Overall, this study found that HD participants displayed abnormalities in fixation and saccade behavior when processing the emotional content of natural scenes, which are consistent with enhanced, but possibly unfocussed, information seeking. These findings support previous self-report and neurophysiological studies suggesting altered processing of emotional visual stimuli in HD, and add an interesting element to understanding how emotion processing may be affected. This is the first investigation of visual scanning behavior for emotional visual scenes in HD, and although the results do not point to a singular explanation for the observed scanning behavior, they open up interesting questions for future research. We discussed a number of alternative explanations for the scanning patterns displayed by HD participants, including explanations that are not specific to emotion processing, such as physiological alterations and attentional problems, as well as emotion-specific explanations, such as an exaggerated emotional experience and difficulties evaluating emotional valence. Whether or not the observed effects are emotion-specific, our findings highlight the importance of taking visual scanning into account when investigating the processing of emotional scenes in HD, as altered scanning behavior may affect stimuli evaluations as well as their neural correlates.

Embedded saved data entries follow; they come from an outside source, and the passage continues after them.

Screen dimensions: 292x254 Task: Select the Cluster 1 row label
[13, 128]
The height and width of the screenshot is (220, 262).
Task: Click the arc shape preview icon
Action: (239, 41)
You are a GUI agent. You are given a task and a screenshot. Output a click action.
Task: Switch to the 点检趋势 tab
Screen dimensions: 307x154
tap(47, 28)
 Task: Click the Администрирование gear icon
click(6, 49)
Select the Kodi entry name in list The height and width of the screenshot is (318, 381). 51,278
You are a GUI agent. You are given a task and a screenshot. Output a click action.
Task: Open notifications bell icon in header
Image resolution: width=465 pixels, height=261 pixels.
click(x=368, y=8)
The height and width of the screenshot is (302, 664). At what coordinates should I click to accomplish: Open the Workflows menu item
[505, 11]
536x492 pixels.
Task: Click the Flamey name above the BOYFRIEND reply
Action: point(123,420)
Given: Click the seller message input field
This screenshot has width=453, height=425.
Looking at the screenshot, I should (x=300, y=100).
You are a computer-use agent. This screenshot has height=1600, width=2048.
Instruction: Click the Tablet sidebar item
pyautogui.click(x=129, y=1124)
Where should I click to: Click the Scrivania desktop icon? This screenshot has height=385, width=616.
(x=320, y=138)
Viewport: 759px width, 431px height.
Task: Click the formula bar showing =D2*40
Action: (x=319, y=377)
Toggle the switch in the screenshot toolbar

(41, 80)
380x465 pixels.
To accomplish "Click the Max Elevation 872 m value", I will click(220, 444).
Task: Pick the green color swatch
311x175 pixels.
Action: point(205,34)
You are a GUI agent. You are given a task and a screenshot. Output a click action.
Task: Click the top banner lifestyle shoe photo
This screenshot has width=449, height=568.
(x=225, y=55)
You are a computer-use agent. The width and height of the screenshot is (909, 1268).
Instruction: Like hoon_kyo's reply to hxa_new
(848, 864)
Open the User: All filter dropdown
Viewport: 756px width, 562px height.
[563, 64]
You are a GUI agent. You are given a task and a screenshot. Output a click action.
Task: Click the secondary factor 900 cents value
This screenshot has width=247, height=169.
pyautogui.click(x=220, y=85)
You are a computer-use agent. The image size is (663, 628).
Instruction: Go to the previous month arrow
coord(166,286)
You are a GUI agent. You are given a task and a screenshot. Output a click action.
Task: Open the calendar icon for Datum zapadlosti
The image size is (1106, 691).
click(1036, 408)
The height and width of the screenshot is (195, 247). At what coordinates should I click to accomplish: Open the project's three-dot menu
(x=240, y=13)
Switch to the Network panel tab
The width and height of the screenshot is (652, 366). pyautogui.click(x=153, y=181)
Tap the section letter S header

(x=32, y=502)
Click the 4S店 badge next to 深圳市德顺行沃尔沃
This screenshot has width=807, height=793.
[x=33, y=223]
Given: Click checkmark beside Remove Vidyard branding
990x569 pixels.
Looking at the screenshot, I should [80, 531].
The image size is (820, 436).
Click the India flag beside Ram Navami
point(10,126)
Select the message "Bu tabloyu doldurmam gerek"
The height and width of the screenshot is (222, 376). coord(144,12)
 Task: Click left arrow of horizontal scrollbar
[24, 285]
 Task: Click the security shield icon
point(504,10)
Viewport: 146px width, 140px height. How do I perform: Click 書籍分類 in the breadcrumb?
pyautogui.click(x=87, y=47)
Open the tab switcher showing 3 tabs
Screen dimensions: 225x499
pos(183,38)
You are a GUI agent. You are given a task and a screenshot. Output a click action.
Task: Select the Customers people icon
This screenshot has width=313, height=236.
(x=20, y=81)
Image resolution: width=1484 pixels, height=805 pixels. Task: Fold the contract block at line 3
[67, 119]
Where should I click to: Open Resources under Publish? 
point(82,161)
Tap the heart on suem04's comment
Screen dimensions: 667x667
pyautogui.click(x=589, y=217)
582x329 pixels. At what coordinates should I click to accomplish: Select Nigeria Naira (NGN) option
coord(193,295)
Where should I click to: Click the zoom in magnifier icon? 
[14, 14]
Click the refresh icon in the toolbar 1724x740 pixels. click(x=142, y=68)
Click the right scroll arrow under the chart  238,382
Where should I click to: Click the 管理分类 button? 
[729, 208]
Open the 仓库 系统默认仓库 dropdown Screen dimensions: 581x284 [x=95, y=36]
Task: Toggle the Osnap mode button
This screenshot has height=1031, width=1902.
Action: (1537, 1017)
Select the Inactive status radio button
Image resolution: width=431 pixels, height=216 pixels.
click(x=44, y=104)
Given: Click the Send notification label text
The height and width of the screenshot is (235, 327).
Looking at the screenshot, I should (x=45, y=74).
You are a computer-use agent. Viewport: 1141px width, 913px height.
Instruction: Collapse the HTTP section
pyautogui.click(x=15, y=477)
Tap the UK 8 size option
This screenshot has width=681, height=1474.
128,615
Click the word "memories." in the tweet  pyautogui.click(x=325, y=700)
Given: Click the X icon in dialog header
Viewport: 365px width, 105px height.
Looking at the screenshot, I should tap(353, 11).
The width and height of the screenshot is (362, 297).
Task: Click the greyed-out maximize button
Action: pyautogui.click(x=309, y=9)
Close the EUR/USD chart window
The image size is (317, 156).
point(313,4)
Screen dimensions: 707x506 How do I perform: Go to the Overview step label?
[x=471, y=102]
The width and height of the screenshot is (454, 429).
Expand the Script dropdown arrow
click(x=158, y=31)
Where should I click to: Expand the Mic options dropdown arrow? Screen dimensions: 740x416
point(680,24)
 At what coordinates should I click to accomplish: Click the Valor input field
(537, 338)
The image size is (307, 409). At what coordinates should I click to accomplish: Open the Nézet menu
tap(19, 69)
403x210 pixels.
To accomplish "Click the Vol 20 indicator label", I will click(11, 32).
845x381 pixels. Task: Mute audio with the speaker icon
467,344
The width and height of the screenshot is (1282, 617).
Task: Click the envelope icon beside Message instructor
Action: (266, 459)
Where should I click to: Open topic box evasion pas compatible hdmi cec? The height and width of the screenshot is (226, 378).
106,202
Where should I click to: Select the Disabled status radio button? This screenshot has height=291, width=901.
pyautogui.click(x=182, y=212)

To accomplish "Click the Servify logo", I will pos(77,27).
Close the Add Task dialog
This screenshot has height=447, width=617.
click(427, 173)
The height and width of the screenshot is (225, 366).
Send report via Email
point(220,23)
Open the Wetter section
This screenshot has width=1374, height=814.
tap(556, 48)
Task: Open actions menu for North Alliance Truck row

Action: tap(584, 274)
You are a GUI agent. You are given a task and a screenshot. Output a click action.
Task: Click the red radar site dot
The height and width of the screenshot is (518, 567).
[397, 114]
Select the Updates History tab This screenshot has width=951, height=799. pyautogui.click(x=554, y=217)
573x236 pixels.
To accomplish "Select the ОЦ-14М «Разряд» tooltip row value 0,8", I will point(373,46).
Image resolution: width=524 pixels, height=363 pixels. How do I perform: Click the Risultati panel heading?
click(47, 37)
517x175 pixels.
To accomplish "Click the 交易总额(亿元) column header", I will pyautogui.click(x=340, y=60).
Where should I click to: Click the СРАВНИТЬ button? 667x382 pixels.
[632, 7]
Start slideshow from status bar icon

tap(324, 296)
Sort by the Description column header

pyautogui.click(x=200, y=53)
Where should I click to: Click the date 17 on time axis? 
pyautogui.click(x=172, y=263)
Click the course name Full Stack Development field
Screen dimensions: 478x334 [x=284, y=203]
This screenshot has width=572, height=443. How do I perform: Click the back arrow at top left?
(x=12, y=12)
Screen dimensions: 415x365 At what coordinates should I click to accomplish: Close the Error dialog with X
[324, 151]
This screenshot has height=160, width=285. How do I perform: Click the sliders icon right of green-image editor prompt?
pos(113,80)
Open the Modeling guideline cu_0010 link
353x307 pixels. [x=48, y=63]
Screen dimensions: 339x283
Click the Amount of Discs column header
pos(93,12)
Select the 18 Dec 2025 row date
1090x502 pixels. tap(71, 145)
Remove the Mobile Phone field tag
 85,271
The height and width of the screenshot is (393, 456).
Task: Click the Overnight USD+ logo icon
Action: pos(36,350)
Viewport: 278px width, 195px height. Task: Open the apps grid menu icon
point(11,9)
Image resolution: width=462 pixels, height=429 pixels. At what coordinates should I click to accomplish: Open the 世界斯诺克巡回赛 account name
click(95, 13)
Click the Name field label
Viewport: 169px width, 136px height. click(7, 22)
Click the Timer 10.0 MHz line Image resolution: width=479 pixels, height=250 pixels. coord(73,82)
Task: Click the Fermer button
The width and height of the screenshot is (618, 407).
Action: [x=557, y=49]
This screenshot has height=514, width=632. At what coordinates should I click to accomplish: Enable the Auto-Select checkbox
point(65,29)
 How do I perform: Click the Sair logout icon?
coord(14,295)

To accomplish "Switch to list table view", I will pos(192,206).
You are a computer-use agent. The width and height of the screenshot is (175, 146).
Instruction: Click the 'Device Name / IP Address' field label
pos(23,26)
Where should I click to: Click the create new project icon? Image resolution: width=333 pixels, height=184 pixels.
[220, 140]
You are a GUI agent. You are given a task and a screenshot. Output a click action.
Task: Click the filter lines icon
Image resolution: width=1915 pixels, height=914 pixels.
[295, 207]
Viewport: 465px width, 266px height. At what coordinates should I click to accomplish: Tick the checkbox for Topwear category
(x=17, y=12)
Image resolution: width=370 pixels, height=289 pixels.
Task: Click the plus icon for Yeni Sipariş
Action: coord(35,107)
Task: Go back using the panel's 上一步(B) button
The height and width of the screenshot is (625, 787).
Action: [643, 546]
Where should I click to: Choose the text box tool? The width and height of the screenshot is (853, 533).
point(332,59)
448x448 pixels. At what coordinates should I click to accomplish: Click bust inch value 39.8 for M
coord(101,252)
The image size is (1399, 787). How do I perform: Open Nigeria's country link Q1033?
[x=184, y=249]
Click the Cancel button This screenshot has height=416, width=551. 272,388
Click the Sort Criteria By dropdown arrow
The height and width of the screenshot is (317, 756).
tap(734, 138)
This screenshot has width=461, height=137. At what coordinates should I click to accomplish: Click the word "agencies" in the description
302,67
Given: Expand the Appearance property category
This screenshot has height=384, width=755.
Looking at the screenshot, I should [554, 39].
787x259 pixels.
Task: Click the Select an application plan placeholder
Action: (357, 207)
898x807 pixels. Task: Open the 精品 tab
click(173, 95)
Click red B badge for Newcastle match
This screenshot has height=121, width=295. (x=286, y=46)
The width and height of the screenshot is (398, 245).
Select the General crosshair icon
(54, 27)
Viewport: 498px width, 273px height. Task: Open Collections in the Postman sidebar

CK conceptualized the study, collected, processed and analyzed the data, and prepared the manuscript. IL and JS contributed to the conceptualization of the study and critically revised and edited the manuscript.
The authors declare that the research was conducted in the absence of any commercial or financial relationships that could be construed as a potential conflict of interest.
The authors offer their gratitude to all of the participants who volunteered to take part in this study.
IAPS pictures for happy were: 1460, 1604, 1610, 1630, 1710, 1920, 2388, 5001, 5779, 7330; IAPS pictures for disgust were: 7360, 7380, 9008, 9291, 9300, 9301, 9325, 9342, 9373, 9830; IAPS pictures for fear were: 1022, 1052, 1201, 1300, 1303, 1930, 1931, 5972, 6230, 7640; IAPS pictures for neutral were: 7004, 7009, 7010, 7012, 7021, 7025, 7052, 7081, 7179, 7235; Anger pictures included IAPS picture 2751, as well as depictions of acts of violence against animals or children, irresponsible behavior, such as littering or smoking in a car with children, and frustrating situations, such as a last minute flight cancelation at an airport. Anger pictures from the internet where chosen through a small pilot study where lab members were asked to categorize preselected images.